Alaska DFG, Bear Hunting Magazine
10/27/2012

A reminder to all bear hunters:
Trichinosis is easy to avoid; just make sure wild game is internally cooked to at least 160 degrees at the thickest part of the meat. Cooking the meat to this temperature kills the parasite.


A 32 year-old man from Alaska shared his story to remind others that bear meat needs to be cooked thoroughly before eating. Earlier this summer the man was at his remote cabin east of McGrath where he found a bear breaking in. He shot the bear, reported it to the Alaska Department of Fish and Game, and then he and a friend skinned the bruin and stored the meat in freezer bags in the river to keep it cold.

For dinner he cooked some of the meat in a skillet with butter, pepper and garlic salt. The black bear meat tasted delicious and he said it was the best steak he had ever had. The problem was, he cooked it to about medium rare and that ended up giving him trichinosis.

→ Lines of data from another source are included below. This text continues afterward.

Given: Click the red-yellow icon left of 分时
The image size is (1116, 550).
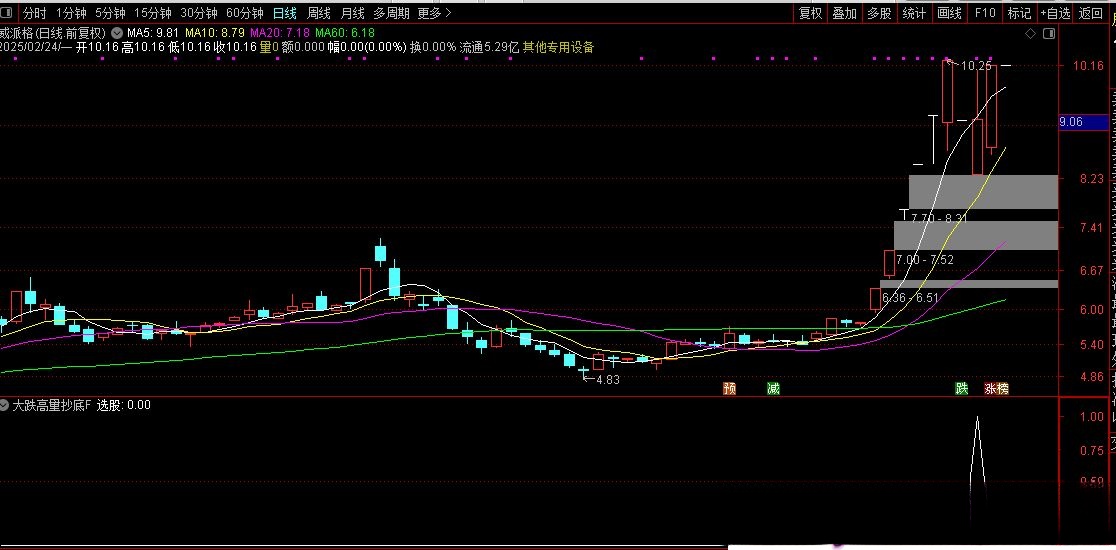Looking at the screenshot, I should 9,13.
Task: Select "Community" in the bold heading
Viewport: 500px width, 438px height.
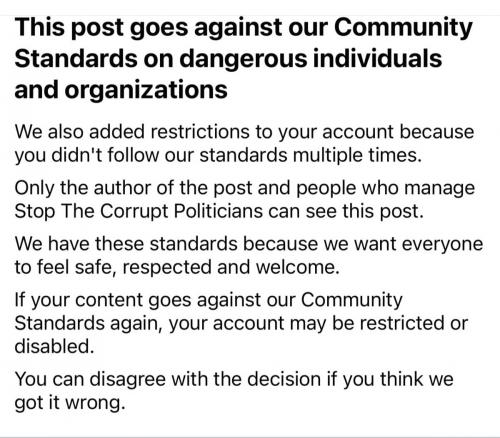Action: (403, 29)
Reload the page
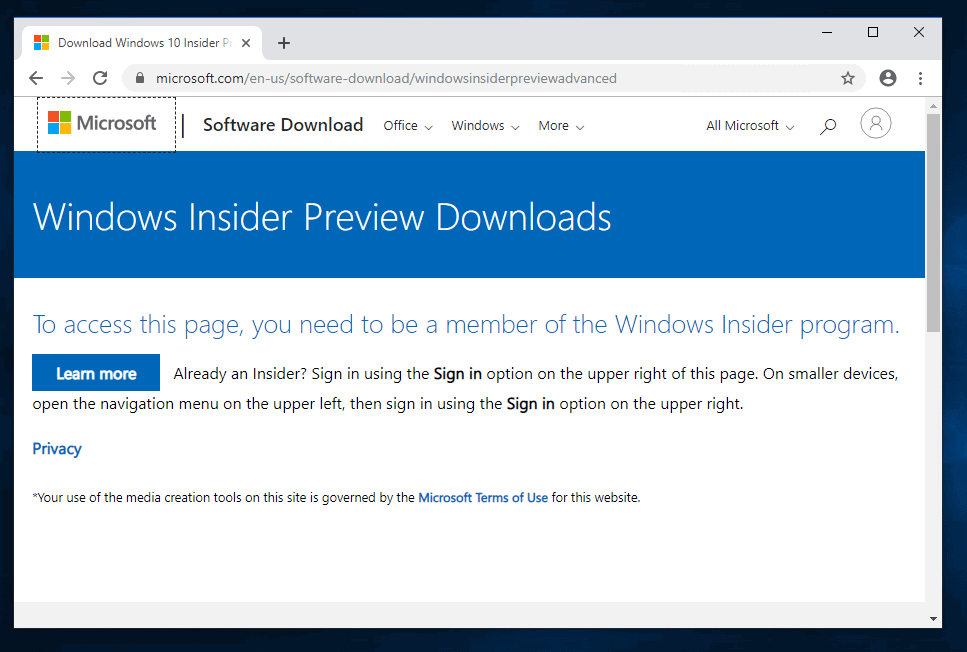 [x=100, y=78]

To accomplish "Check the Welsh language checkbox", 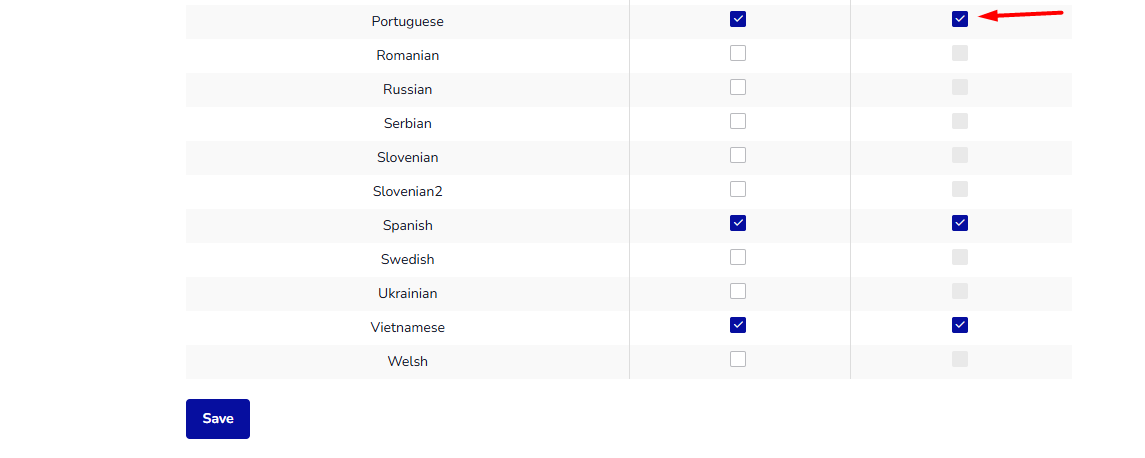I will 738,359.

This mistake in cooking became clear six weeks later, when he started noticing soreness in his legs and back. Then came an upset stomach, flu-like symptoms and a high fever. He became sensitive to sound and his eyes hurt. After this, his wife found him in the bathtub in the middle of the night in the midst of a fever hallucination.

At this point, he was taken to the hospital were doctors first thought he might have meningitis. But, then they started a line of questioning that included if he had ate any bear meat recently. Once this was confirmed, the trichinosis diagnosis was soon to come.

The disease, mainly associated with pork, can cause a range of symptoms from aching joints to swelling of the face and eyes and in serious cases can be fatal. 10,000 cases of trichinosis are reported on average each year; in the United States, the number is less than 20 (down significantly from around 400 back in the 1920s). While cases from eating domesticated animals have decreased, the number of people who get it from wild game has remained relatively steady, and Alaska contributes a disproportionate number to this statistic as many residents eat a lot of wild meat.

While the 32 year-old has now almost fully recovered, he credits his overall good health with helping him recover from what doctors told him was a severe infection. The bear's hide is being tanned and he plans to hang it on his wall.